Ils l’ont évoquée brièvement mardi, lors d’une conférence de presse organisée avec Eric Mouzin, qui entend attaquer l’État français pour « faute lourde ». Parmi toutes les hypothèses et les témoins « intéressants » livrés à la sagacité de la justice et des enquêteurs, une piste messine figure en bonne place dans les priorités de Mes Corinne Herrmann et Didier Seban. Les avocats du père de la fillette de 9 ans, disparue à Guermantes (Seine-et-Marne) en 2003, ont parlé de « deux anciens policiers ». Deux fonctionnaires messins en service jusqu’à la fin des années 2000. Deux anciens de la brigade anticriminalité réputés pour être des chasseurs. À l’œil acéré, à l’affût de tout, fins connaisseurs de leur territoire et des hommes.
À l’époque de la disparition d’Estelle Mouzin, ils s’intéressent à un homme au passé marqué par des affaires de mœurs.
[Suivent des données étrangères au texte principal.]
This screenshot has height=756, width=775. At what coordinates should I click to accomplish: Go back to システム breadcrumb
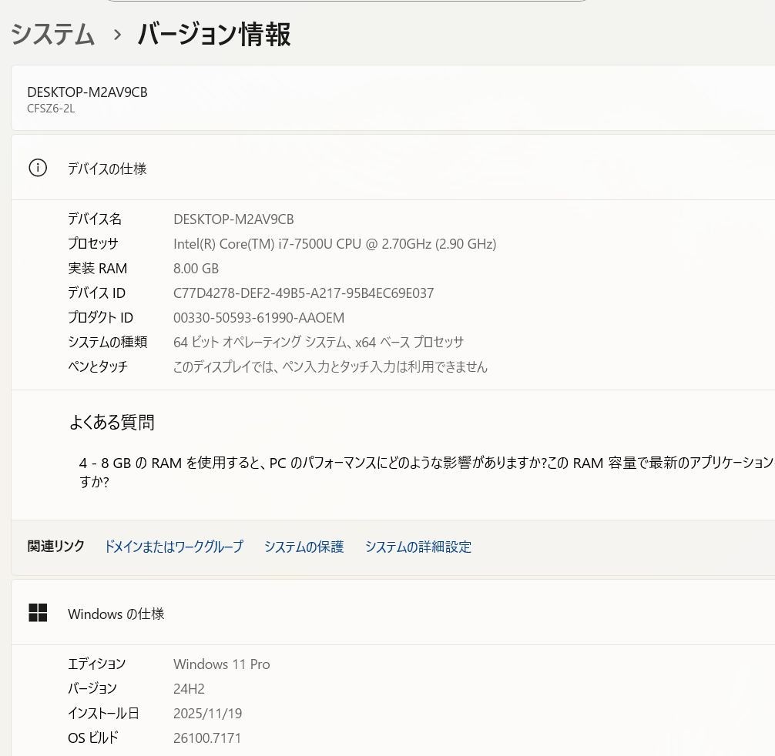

Déjà fiché pour avoir suivi une fillette jusque dans le hall d’un immeuble de Florange, il a été condamné à trois ans ferme pour l’incendie du palais des sports de Metz, en mars 1999. Supporter inconditionnel de l’équipe féminine de handball, il traînait aux abords du gymnase, et pas seulement pour la beauté du sport.
Surpris en train de se masturber en regardant des jeunes filles dans les vestiaires, aussitôt interdit de séjour dans la salle des sports, il s’est vengé en vidant des bouteilles de dissolvant dans un conduit du gymnase et en y lançant un briquet. L’incendiaire ne se sauve pas, il appelle même les secours…
« Mais c’est moi, ça ! »
En perquisition, les policiers découvrent un individu passionné par l’histoire de Manon Wagon, une jeune fille de 10 ans disparue en 1996, à Agen (Lot-et-Garonne). L’homme collectionne toutes les coupures de presse. Les vérifications de son emploi du temps prouveraient qu’il se trouvait dans le Sud-Ouest au moment de cette autre disparition. Des éléments transmis aux gendarmes.
Sorti de prison après avoir purgé sa peine pour l’incendie criminel, il est interpellé à nouveau, pour des comportements douteux autour d’aires de jeux d’enfants.
Cette affaire-là ne prospère pas mais les deux flics de la Bac de Metz mémorisent ce visage et le surveillent d’un peu plus près. Tous les soirs, après son travail, le trentenaire prend son vélo et fait le tour des jardins d’enfants. Il se cache dans des buissons pour observer les gamins, leurs mamans, et se caresser. Courant 2003, lorsqu’est diffusé le portrait-robot d’un homme susceptible d’avoir kidnappé Estelle Mouzin, à tout le moins celui d’un témoin important, les agents messins sont secoués : la ressemblance avec « leur » homme est frappante. Suffisamment pour qu’ils le ramènent à l’hôtel de police. Dans le bureau, l’homme tombe nez à nez avec le portrait-robot et lance : « Mais c’est moi, ça ! » Une exclamation qui hante les esprits de tous ceux qui connaissent cette histoire.
Les policiers messins alertent leurs homologues de la PJ de Versailles, qui ne s’est jamais déplacée en Moselle. Des années plus tard, ils ont écrit leur trouble à la justice de Meaux. Tracassés par ce profil particulier, les flics retraités se sont rapprochés plus récemment des avocats d’Eric Mouzin. Sans aucune certitude, mais avec la conviction que la piste messine mérite un autre sort. Malgré les demandes des parties civiles, elle n’a jamais été creusée. Jusqu’à maintenant.